Sunday, February 10, 2008

Holy Toledo! What a Fink!

I hate to admit this weekend, that I have lived in Toledo, Ohio for most of my life. Since we live across the river in a lovely suburban town, I can no longer vote for mayor, but am praying that the good people of my home town will get the message from the national news ---Toledo's Mayor, Carty Finkbeiner, is a few cards short of a full deck. Toledo's economy has been going downhill in direct proportion to the auto industry in Detroit, Michigan for years. Despite a fantastic location on I 75 between Sioux Sault Marie and Key West , I 80-90 between New York and Chicago on the St. Lawrence Seaway, this Crossroads city is losing factories, companies and businesses by the dozen. It's getting to the point where the last person out will have to turn out the lights.

Does Mayor Finkbiner want our young service people to learn how to check buildings for terrorists and incindary devices in downtown Bagdad? I am the proud grandma of an Air Force Arabic translator, who has pledged six years of his life to the service of this country. I'm so happy that the people of The Defense Language Institute in the Presido of Monterrey, California didn't throw him out while he was learning Arabic. He is a proud graduate of Perrysburg High School and a former student of the University of Toledo.
Wake up Toledoans! You need a mayor who knows that America is involved in a war and our kids need to know how to do their job when they step onto unfriendly soil that is across the ocean, not just over the Ohio/Michigan border.

The following article is an example of how the mayor handled a request by our Marines to do practice maneuvers in a deserted downtown.
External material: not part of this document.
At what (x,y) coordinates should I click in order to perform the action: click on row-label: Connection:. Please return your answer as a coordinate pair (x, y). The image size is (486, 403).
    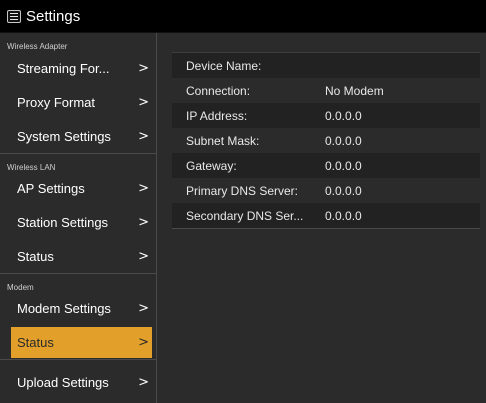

This from NBC --- Channel 24 in Toledo, Ohio
Mayor Carty Finkbeiner on Friday ordered some 200 members of Company A, 1st Battalion, 24th Marines from Grand Rapids, Michigan, out of Toledo just before the unit was supposed to start a weekend of urban warfare training downtown.
The mayor’s spokesperson Brian Schwartz said, “the mayor asked them to leave because they frighten people. He did not want them practicing and drilling in a highly visible area."
Toledo police said they knew about the training and had approved the unit’s use of the Madison Building and the Promenade Park area. The training was scheduled to start Friday afternoon and last until Sunday. Police said the unit’s presence would have a minimal impact on the city. Police issued a press release earlier in the week saying the marines would be wearing green camouflage uniforms, operate military vehicles, carry rifles, perform foot patrols, and fire blank ammunitiion during the exercise.
Schwartz said there was a breakdown in communication between police and the Finkbeiner administration that led to the mayor’s action.
“The marines drilled here three times during the Ford administration and once under the Finkbeiner administration. After the last visit, the mayor told then police chief Jack Smith, that he did not want the marines back. Smith failed to inform the current police administration of the mayor’s feelings,” Schwartz said.
NBC24 spoke to Jack Smith who recalled that after the marines last visit, he and the mayor had a heated exchange about the training.
“He told me he did not want them, as he put it, 'playing war in Toledo,'" Smith recalled. "I told him, as a former marine, that if one young marine’s life is saved because of training he or she received in Toledo, Ohio, then it was worth the inconvenience.”
Smith said if the mayor objected, then he should have been the one to convey those feelings to police. Smith took his run-in with the mayor as an objection to that last visit, and not future training in Toledo.
As a result, the Toledo police went ahead, granting approval to the 1-24th Marines to conduct the routine exercise. The police notified members of the Finkbeiner administration, who were not aware that the mayor objected to unit’s training in Toledo.
When the mayor found out, he sent a member of his staff to tell marines they could not conduct urban operations in Toledo.
The unit was notified about 3:30 p.m. after an advance team arrived in Toledo. Five buses carrying some 200 marines traveled four hours from Grand Rapids, only to find out the training had been shot down.
The unit briefly stopped at a another 1-24th marine base in Perrysburg Township, then returned back to Grand Rapids where training was expected to be held this weekend.
A spokesperson for the marines said they were disappointed by the mayor’s decision especially after the city had been so helpful in the past.

3 comments:

Carine-what's cooking? said...

Kacey,
is there any reason to think any politician is playing with a full deck????

Big Dave T said...

He better hope that Fox News doesn't catch wind of this.

Cathy said...

Lord, he is nuts. but, come just a bit S. and you will find a crazy Sheriff. He also is retiring from the Sheriffs office so he can run for Mayor next year. I cant imagine this man being Mayor.